Residential garage doors are a type of overhead door that is lifted and lowered using the assistance of two coiled springs which are wound to balance the weight of the door. The springs allow less expensive lifting mechanisms to be in the garage door design.

There have been numerous cases in which overhead doors have fallen and injured people in the vicinity.

Fortunately, residential garage door springs often fail with the door in the down position because that is the position in which the spring bears the most stress. 

When a metallic component fractures, two matching fracture surfaces are exposed and can be examined for features indicating the failure mode. Additionally, the microstructure of the metal can be examined for indications that manufacturing process played a role in the failure.

This failure is a great example showing features identified using typical metallurgical evaluation techniques.

Additionally, the sound created by these springs can be described as that of a metal snake approaching on the attack and, in this case, scared the bajesus (proximal damages??) out of the author when it occurred.

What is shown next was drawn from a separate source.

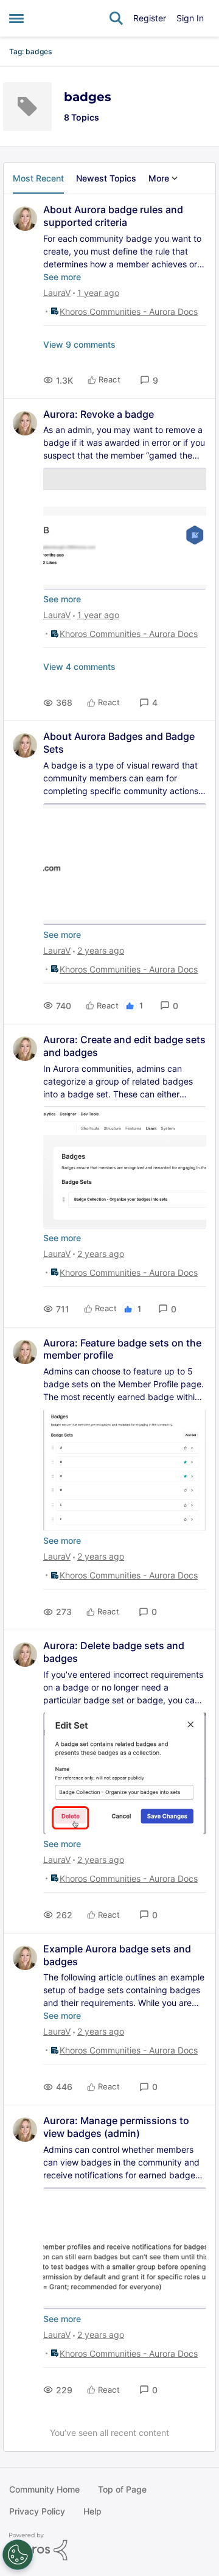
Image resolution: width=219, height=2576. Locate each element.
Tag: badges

Explico’s Eugene Lopez-Ona investigated the failure to determine the cause of crack initiation and failure of the spring. A thorough metallurgical analysis was conducted using technical services provided by Titan Metallurgy. The analysis consisted of visual examination, magnetic particle non-destructive examination, scanning electron microscopy, and metallographic preparation and examination. 

Magnetic particle non-destructive examination is a technique for detecting cracks at or near the surface of a part. When performing a metallurgical analysis of a failed part, it can be advantageous to identify cracks or features that are not part of the specific failure event. These features often contain details that could have been damaged during or after the failure. In this case, a crack was located 2-3 inches from the fracture site and was manually broken open in the lab for examination.

The opened crack was examined using a scanning electron microscope (SEM) and was mounted and prepared for metallographic examination. The fracture surfaces were generally in good condition and did not appear to contain corrosion products. The SEM image shows a ratchet mark at the initiation site with a region of Stage II crack growth across approximately 40% of the fracture surface. Metallographic examination revealed a tempered martensitic structure with partial decarburization at the OD surface and at the crack initiation site.


The fatigue crack initiated on the OD of the spring at the extrados of the coil and propagated through the cross-section of the material until the applied stresses were sufficient to begin fast fracture. The fatigue crack most likely initiated due to differences in mechanical properties at the surface of the spring. Partial decarburization is a product of the manufacturing process and results in a local increased concentration of ferrite grains which can result in a reduction in bending strength.